Racconto di Filippo Saguatti

(Prima pubblicazione)

 

Ha lasciato sua madre dal medico d’accordo di tornare a prenderla tra un’ora e si è incamminato lungo la strada trafficata. Il cielo è coperto di nuvole color neve sporca nonostante il caldo della piena estate. Per un momento pensa di aspettarla sedendosi sulle panchine del marciapiede e forse il frastuono dei mostri che si precipitano in tutte le direzioni per non arrivare mai in nessun posto lo spingerebbe a urlare fuori i pensieri, che stanno sempre chiusi a mormorare sicuri nella sua testa. Poi intravede un viale alberato e lo imbocca, sperando che lo porti a un giardino deserto.

Arriva invece a un grande parco e attraverso la rete di recinzione, sparsi in mezzo al verde, intravede una miriade di bambini e un gruppo di (conta) uno, due, tre, quattro… sette ragazzi. Il cancello che ha davanti sembra chiuso; ad ogni modo non sarebbe entrato. Teme che qualcuno gli chieda la ragione della sua espressione, la quale in verità è sempre diversa da come lui vorrebbe e si immagina, perché lascia trasparire i suoi veri sentimenti.
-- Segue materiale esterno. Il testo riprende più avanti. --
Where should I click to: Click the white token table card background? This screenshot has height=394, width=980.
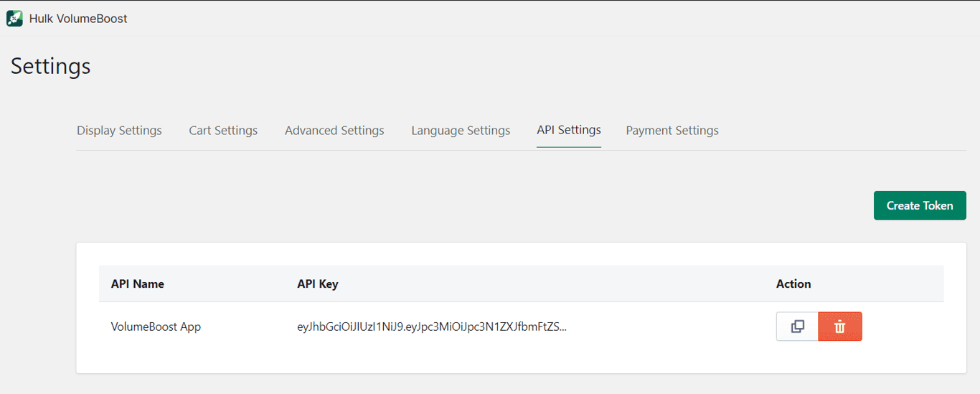point(521,362)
Mentre torna sui suoi passi nota però un’apertura nella rete e, dopo qualche attimo di riflessione, riluttante decide di entrare e si siede poco più in là sull’erba, lontano dalla gente. Estrae il quaderno dallo zaino e scrive: “Chissà quei ragazzi cosa pensano vedendomi. Chissà se almeno uno di loro immagina che non sono di qui, che faccio l’università, che non parlo con mio padre.” Vorrebbe essere lui, per un po’, quel ragazzo che lo guarda, anziché questo seduto sull’erba, vestito di scuro e con la testa china, che sembra fare niente di importante.
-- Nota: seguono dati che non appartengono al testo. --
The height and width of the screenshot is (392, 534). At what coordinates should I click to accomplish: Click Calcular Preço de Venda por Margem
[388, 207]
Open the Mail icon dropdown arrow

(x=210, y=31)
Da lontano vede avvicinarsi tre uomini. Non li distingue bene, ma giurerebbe che stiano fissando lui. Forse stanno discutendo di cosa ci faccia lì e di come affrontarlo, come predatori di fronte a una bestia mai incontrata prima. Lui riprende a scrivere e, quando alza di nuovo lo sguardo, le tre figure sono ormai abbastanza vicine. Si accorge allora che si tratta di anziani che avanzano a passo lento parlando del tempo e pensa ai vecchi del suo paese che per lui sono solo dei simboli, la dimostrazione della caducità delle cose e del ciclo dell’esistenza; suo nonno compreso. Una dimostrazione che però non ritrova in sé e nei protagonisti principali della sua vita, che gli sembrano sempre gli stessi da ventidue anni a quella parte. Niente cambia veramente: colori dei vestiti sempre uguali, identica la pelle rimarginata dopo una ferita, immutabile il mondo intorno. A volte dubita della realtà stessa dell’esistenza.

Nell’aria grigia e ferma del pomeriggio all’improvviso qualcuno urla “Mezzanotte!” e proprio in quel momento il prato si illumina, come se il sole sia uscito credendosi la luna. “Potrei anche credere a quel tizio che scherzosamente mi dice che ora è mezzanotte e non battere ciglio: me ne andrei a casa insieme a tutti gli altri abbandonando mia madre e giustificherei me stesso pensando a come il tempo passa senza che ce ne accorgiamo”.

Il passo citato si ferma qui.